In het voorgestelde artikel is een tweetal overgangsbepalingen opgenomen. Het eerste lid ziet op situaties dat aan de ouder en zijn echtgenoot die niet de ouder is naamskeuze is geweigerd door de ambtenaar van de burgerlijke stand, omdat naar diens oordeel de wet hierin niet voorzag. Het is onbekend in hoeveel gevallen het afleggen van een verklaring ten onrechte daadwerkelijk is geweigerd en of er gevallen zijn geweest waarin men op grond van artikel 27 BW in beroep is gekomen bij de rechtbank, omdat dit niet centraal wordt geregistreerd. Dat het is gebeurd, is wel zeker. Ook is met zekerheid te zeggen dat de ambtenaar van de burgerlijke stand een aantal keer in eerste instantie heeft aangegeven naamskeuze te weigeren, maar dat, nadat betrokkenen juridische ondersteuning hadden ingeschakeld, naamskeuze alsnog werd toegestaan. Op grond van het voorgestelde artikel kunnen de echtgenoten tot twee jaren na de inwerkingtreding van deze wet alsnog bepalen welke van hun beider geslachtsnamen het kind zal hebben.

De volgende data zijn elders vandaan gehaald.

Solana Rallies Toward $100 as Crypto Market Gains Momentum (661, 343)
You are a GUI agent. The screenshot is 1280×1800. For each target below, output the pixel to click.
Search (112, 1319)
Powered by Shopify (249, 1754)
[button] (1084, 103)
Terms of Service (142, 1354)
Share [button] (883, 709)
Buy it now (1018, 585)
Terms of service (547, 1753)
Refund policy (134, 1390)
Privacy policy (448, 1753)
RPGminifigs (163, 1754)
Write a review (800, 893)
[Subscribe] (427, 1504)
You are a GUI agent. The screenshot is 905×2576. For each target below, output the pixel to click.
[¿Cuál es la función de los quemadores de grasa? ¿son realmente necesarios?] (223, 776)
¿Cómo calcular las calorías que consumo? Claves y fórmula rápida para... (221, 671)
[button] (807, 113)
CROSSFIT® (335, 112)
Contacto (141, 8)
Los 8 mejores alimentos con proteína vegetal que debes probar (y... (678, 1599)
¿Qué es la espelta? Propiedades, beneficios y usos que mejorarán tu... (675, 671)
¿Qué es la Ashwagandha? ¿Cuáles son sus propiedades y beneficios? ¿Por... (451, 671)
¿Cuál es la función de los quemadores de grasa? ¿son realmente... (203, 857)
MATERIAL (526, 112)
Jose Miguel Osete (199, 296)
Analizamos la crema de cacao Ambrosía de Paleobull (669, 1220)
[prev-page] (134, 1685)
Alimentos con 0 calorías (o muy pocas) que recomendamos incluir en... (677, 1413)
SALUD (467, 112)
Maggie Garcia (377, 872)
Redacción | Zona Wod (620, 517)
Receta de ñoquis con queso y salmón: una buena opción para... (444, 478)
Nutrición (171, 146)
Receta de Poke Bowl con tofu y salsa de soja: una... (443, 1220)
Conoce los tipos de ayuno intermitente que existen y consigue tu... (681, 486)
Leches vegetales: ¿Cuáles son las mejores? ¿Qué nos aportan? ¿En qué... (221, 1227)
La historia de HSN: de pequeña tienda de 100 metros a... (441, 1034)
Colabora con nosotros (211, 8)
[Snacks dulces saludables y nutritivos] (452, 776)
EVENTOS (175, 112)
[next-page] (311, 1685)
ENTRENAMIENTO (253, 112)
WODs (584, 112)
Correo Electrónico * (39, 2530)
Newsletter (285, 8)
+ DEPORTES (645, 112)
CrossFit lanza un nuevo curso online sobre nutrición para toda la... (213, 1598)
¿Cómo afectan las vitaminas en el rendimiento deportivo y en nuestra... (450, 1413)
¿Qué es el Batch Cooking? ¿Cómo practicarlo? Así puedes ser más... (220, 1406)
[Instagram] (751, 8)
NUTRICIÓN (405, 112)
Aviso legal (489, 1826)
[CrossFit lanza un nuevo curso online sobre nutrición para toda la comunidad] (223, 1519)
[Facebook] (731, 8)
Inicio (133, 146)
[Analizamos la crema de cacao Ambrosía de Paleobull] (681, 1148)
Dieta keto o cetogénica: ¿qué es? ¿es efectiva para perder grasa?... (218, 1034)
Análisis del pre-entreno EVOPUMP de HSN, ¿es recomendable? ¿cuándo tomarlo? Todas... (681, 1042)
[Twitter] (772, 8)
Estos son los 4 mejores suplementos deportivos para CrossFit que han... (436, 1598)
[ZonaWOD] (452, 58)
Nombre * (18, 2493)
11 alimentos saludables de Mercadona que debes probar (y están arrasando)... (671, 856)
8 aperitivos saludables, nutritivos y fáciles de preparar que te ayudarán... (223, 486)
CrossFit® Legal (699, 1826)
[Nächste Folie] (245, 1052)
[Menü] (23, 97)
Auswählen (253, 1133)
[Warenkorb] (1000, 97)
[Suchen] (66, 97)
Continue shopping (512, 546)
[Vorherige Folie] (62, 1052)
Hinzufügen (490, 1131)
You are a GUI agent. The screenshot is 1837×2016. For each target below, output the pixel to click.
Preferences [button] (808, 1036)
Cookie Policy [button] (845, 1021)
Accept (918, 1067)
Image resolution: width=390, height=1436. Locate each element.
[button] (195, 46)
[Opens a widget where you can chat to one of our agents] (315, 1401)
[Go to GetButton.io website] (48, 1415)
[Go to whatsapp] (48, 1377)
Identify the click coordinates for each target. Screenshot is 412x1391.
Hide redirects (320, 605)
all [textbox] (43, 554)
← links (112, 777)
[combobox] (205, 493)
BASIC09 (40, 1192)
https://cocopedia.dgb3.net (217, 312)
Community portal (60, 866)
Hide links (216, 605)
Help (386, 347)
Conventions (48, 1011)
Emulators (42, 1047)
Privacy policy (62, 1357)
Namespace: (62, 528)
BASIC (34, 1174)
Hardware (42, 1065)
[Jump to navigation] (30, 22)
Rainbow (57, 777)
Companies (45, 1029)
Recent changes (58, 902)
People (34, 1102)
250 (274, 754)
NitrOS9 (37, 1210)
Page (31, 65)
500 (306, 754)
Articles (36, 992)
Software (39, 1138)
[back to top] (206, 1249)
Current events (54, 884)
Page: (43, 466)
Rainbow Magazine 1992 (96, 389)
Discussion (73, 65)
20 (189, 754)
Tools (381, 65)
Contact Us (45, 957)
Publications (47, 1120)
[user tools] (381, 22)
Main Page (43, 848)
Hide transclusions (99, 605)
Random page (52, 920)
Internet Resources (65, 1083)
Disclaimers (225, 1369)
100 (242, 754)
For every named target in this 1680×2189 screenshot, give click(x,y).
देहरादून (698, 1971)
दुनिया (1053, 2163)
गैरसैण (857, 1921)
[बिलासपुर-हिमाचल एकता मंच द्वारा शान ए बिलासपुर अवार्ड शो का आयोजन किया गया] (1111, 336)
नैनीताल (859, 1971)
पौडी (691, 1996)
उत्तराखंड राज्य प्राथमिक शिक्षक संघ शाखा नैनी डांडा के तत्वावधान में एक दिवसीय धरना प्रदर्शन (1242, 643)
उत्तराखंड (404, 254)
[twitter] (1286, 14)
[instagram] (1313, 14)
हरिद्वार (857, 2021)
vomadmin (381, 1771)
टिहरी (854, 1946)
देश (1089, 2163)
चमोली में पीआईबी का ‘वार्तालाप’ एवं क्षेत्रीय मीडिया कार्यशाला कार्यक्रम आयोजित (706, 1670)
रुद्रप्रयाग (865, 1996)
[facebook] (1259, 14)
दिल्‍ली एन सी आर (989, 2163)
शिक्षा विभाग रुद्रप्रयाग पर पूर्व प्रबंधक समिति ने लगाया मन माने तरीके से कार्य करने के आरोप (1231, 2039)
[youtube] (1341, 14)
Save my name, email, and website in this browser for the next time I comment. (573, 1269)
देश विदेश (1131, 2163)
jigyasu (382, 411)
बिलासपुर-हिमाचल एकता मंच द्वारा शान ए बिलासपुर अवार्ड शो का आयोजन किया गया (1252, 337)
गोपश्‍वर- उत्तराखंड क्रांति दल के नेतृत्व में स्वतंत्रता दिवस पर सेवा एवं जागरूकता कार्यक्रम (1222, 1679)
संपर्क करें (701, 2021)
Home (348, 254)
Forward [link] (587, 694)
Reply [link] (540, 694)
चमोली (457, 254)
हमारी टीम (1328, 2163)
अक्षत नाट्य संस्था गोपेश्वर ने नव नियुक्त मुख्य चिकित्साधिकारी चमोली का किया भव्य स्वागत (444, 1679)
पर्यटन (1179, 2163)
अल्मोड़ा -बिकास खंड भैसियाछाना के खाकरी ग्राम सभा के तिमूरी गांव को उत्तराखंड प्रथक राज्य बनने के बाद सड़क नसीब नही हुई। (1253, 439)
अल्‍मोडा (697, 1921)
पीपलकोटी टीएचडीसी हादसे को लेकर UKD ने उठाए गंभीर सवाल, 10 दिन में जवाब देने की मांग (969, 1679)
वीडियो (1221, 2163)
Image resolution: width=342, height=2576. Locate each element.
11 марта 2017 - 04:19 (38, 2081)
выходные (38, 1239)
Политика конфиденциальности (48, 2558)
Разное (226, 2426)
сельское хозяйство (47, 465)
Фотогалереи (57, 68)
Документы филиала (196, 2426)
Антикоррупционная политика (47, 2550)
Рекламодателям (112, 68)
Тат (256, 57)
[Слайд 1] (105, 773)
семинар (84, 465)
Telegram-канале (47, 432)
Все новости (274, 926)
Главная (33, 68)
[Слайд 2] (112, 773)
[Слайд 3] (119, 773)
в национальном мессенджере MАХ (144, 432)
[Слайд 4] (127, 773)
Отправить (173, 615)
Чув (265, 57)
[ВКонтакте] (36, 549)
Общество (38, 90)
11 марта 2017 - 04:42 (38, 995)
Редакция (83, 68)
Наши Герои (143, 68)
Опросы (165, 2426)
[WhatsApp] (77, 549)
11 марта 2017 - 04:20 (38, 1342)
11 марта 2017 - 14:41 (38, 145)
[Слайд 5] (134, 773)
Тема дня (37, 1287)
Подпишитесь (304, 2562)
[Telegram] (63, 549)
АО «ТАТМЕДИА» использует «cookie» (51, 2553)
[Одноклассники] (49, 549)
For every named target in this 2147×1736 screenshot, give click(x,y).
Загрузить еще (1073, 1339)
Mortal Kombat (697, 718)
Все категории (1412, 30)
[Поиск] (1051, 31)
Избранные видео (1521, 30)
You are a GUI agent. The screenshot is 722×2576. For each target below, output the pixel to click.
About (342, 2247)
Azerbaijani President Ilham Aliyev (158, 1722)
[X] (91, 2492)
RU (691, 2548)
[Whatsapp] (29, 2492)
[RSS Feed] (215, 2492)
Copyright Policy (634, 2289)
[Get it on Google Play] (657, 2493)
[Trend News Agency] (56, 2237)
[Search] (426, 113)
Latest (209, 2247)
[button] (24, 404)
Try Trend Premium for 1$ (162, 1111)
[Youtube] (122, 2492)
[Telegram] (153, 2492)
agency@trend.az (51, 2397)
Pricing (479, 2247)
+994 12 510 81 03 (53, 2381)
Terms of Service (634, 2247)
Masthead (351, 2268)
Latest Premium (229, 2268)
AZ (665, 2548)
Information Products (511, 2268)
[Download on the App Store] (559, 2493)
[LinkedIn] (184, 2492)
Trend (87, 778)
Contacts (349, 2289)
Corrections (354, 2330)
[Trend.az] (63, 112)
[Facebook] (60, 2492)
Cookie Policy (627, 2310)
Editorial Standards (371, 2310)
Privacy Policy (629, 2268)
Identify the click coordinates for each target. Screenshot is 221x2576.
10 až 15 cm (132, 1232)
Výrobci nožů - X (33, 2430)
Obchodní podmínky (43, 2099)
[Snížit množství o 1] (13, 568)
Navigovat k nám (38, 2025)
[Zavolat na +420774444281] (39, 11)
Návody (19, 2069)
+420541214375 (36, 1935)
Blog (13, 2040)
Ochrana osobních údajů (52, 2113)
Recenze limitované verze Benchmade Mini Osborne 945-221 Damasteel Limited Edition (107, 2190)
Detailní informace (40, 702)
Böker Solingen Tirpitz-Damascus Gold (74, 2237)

In het tweede lid is bepaald dat rechtshandelingen van of jegens de ouder die niet de geregistreerde partner is, welke zijn verricht voor de inwerkingtreding van deze wet in de uitoefening van het gezamenlijk gezag over hun kind op grond van artikel 253aa, geldig zijn. Voor de motivering van dit artikel wordt verwezen naar het slot van paragraaf 2 van het algemeen deel van de toelichting.

De Minister van Justitie,

J. P. H. Donner


XNoot
1

De adviezen zijn ter inzage gelegd bij het Centraal Informatiepunt Tweede Kamer.